A major contributing factor is the nonphysiologic pattern of insulin replacement. In individuals without diabetes, endogenous insulin is secreted into the portal circulation and acts first on the liver. In contrast, in T1DM, subcutaneous insulin enters the systemic circulation directly, resulting in relatively higher peripheral insulin concentrations. This peripheral hyperinsulinemia promotes lipogenesis and suppresses lipolysis. Moreover, intensified insulin therapy has been consistently associated with gradual weight gain [2]. As body weight increases, insulin resistance rises, necessitating higher insulin doses. This creates a self-perpetuating cycle: higher insulin exposure promotes adiposity, and greater adiposity further increases insulin requirements.

Behavioral and developmental factors also contribute. Children and adolescents with T1DM frequently consume additional carbohydrates to prevent or treat hypoglycemia. Even with continuous glucose monitoring, fear of hypoglycemia often leads to defensive snacking. During puberty, growth hormone-mediated physiologic insulin resistance further increases insulin requirements. In an environment characterized by reduced physical activity and increased availability of energy-dense foods, these factors collectively make weight gain more likely [3].

Obesity in T1DM is not merely a consequence of treatment but may also influence disease biology. Kueh et al. [4] describe shared molecular pathways between obesity and T1DM, including chronic low-grade inflammation, lipotoxicity, and altered amino acid metabolism. Adipose tissue releases proinflammatory cytokines that impair insulin signaling and exacerbate insulin resistance.
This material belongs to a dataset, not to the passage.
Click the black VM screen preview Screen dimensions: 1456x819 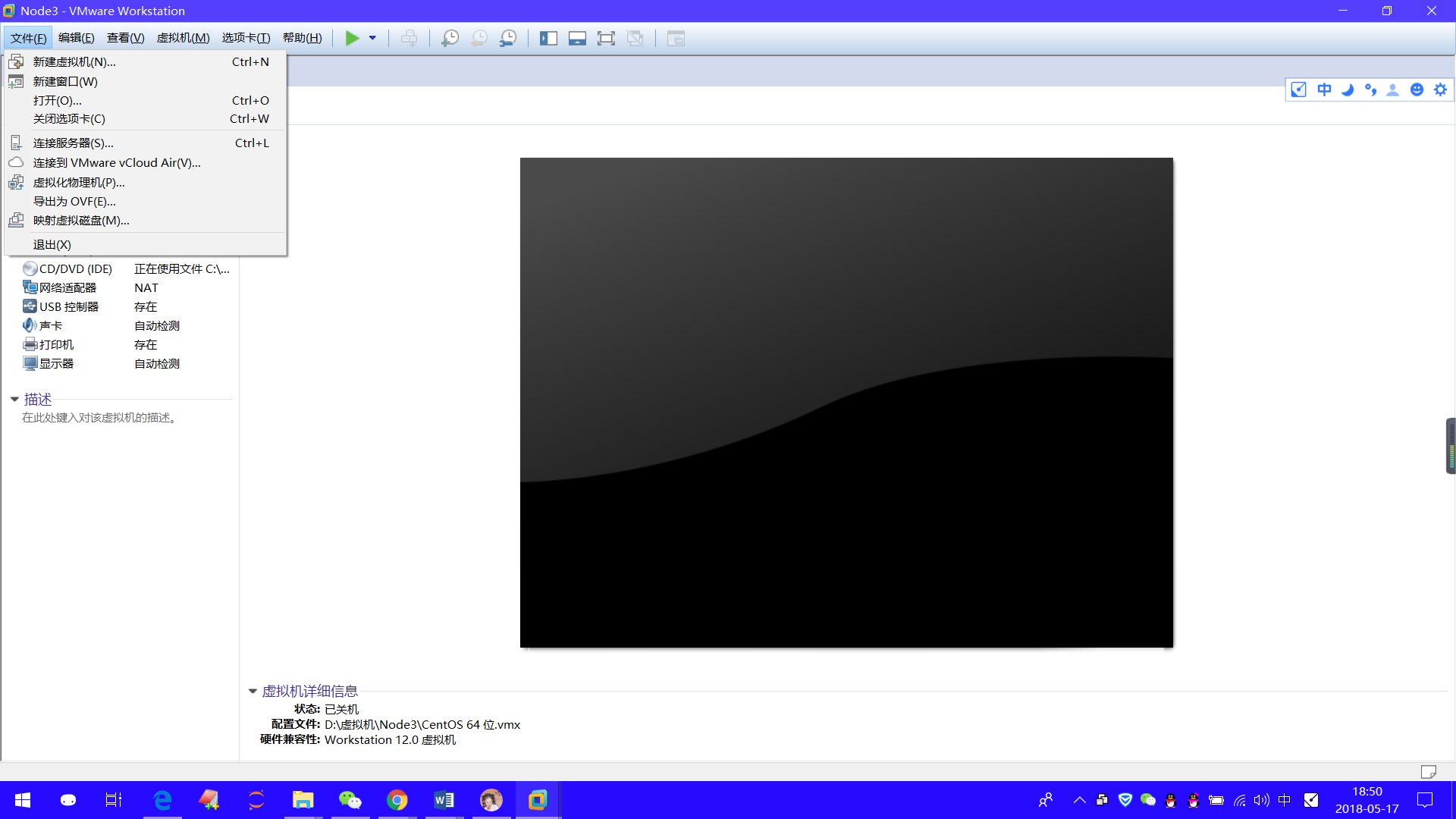846,403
Some evidence suggests that a higher body mass index at diagnosis may be associated with more rapid β-cell decline, although this remains controversial [5]. Thus, obesity may both complicate established T1DM and potentially modify disease progression.

Lifestyle intervention remains the cornerstone of management. Structured nutrition counseling, caloric moderation, increased dietary fiber intake, and regular physical activity are essential components of care. However, lifestyle measures alone are often insufficient in adolescents with high insulin requirements and progressive weight gain. In such cases, adjunct pharmacologic therapy should be considered.

Metformin is the most extensively studied adjunctive agent in youth with T1DM. It improves insulin sensitivity and may modestly reduce insulin dose requirements and body mass index [6]. Although durable improvements in hemoglobin A1c have not been consistently demonstrated, metformin may help attenuate the cycle of hyperinsulinemia and weight gain in selected overweight adolescents with insulin resistance. Glucagon-like peptide-1 receptor agonists (GLP-1 RAs) offer a more targeted strategy for weight reduction. These agents reduce appetite, slow gastric emptying, and decrease postprandial glucose excursions. In adults with T1DM, adjunct GLP-1 therapy has been associated with weight loss and reduced total daily insulin dose [7]. Although pediatric data remain limited, GLP-1 RAs are approved for adolescent obesity and have an expanding safety profile. In carefully selected youth with T1DM and obesity, they may facilitate caloric reduction and insulin dose adjustment. Close monitoring is required to minimize the risk of ketosis when insulin doses are reduced. Sodium–glucose cotransporter- 2 inhibitors have demonstrated weight and glycemic benefits in adults with T1DM, but the risk of euglycemic diabetic ketoacidosis has limited their application in pediatric practice [7]. Until robust safety data are available in children and adolescents, routine use in pediatric T1DM is not recommended.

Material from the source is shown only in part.